Andrea disfrutaba mucho cuando estaba en casa. Juan José se mostró tímido al principio, pero en cuanto todas las partes entraron en confianza, era uno más. Miguel Aster había aprovechado que su prima iría a su hogar para viajar con ella y con su novio, para pasar la navidad con la familia. Ahora el chico se veía siempre nervioso, pero no le contó a nadie por qué. Ni siquiera Andrea conocía su última y definitiva participación como doble agente.

La víspera del año nuevo celebraron una gran cena. La joven con ojos color avellana llevaba puesto un vestido verde de satín y usaba los magníficos broqueles de esmeraldas que habían sido un obsequio del mismísimo Giorgio Di Maggio durante la primera navidad que ambos pasaron juntos sin sus familias en la ciudad cede de la OINDAH, cuando el doctor recién había fallecido.

Esa noche, los Martínez Aster y sus invitados congregados en torno a la mesa, dieron las gracias y recibieron el año entre besos y abrazos. Después Juan José pidió la palabra.

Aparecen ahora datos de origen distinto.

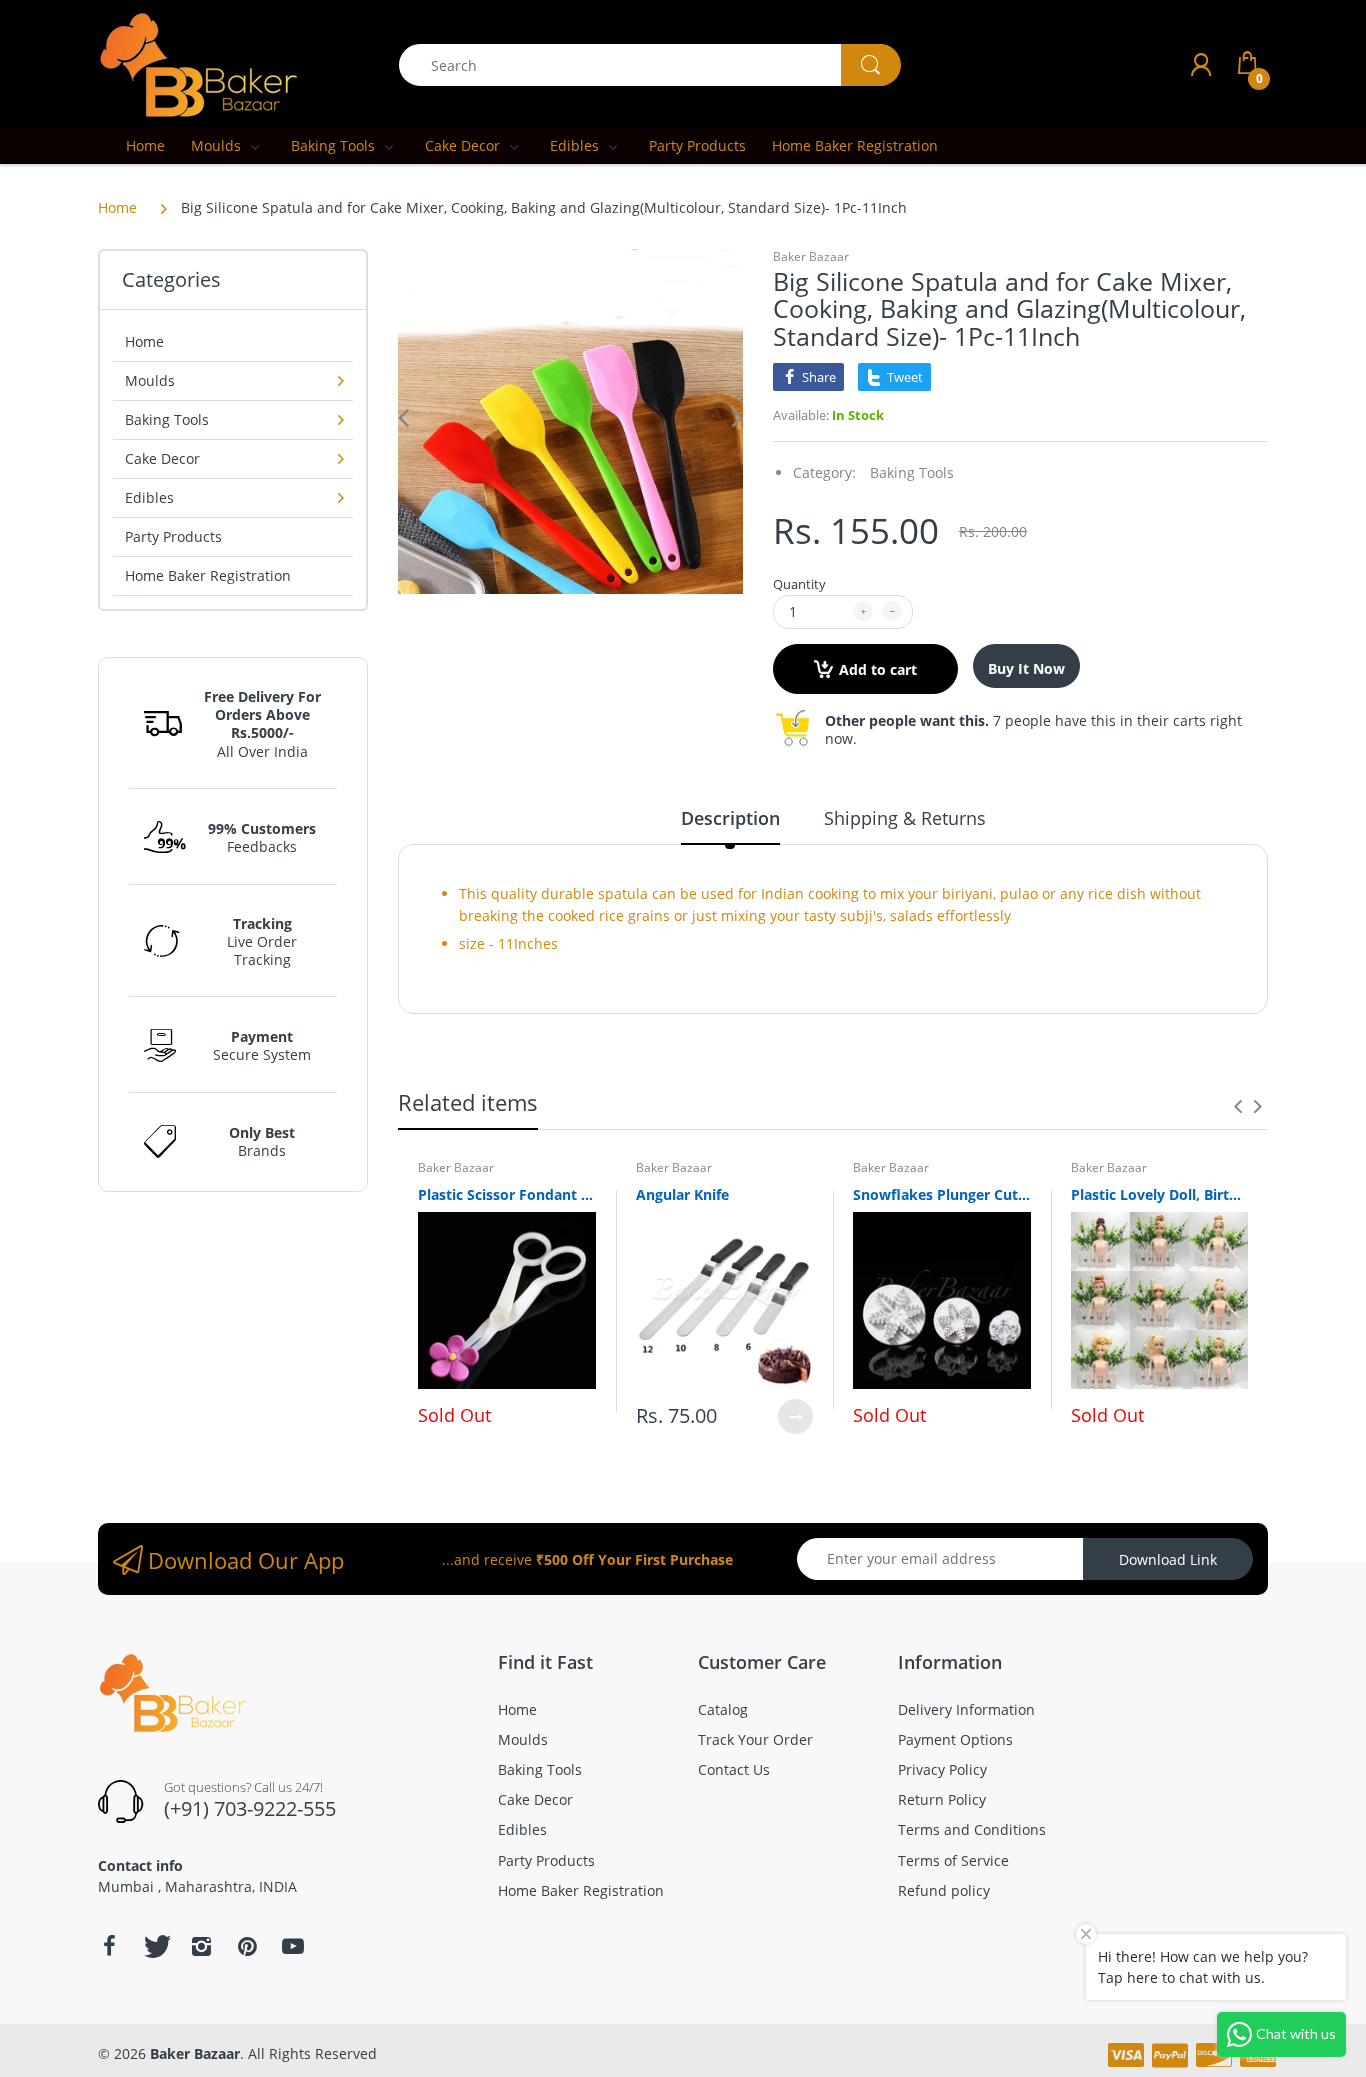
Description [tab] (730, 818)
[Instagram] (201, 1946)
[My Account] (1201, 64)
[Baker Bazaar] (198, 63)
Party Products (173, 536)
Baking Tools (912, 472)
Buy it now (1026, 668)
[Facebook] (109, 1946)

—Estimados amigos, les agradezco que me hayan acogido con tanta calidez, como mi querida Andrea. Como ustedes saben ella y yo nos conocemos desde hace varios años, desde que éramos discípulos del Doctor Di Maggio, que en paz descanse.

La investigadora lo veía sonriente y desconcertada.

El joven doctor respiró profundamente.

—Quiero decirle que los meses que hemos estado juntos he sido muy feliz, y espero que usted también —comentó dirigiéndose a ella—. Con el permiso de sus padres como me enseñaron los míos, quiero preguntarle si aceptaría tener un compromiso formal con un servidor, y si usted quisiera, algún día hacerme el honor de permitirme pedirle que se case conmigo.

Los ojos de la Andrea brillaban más que las finas piedras que adornaban sus orejas.

—Aceptaré con una condición, Doctor —afirmó conteniéndose. —Que me dejes de hablar de usted —exclamó y su sonrisa se desplegó bellamente sobre su cara.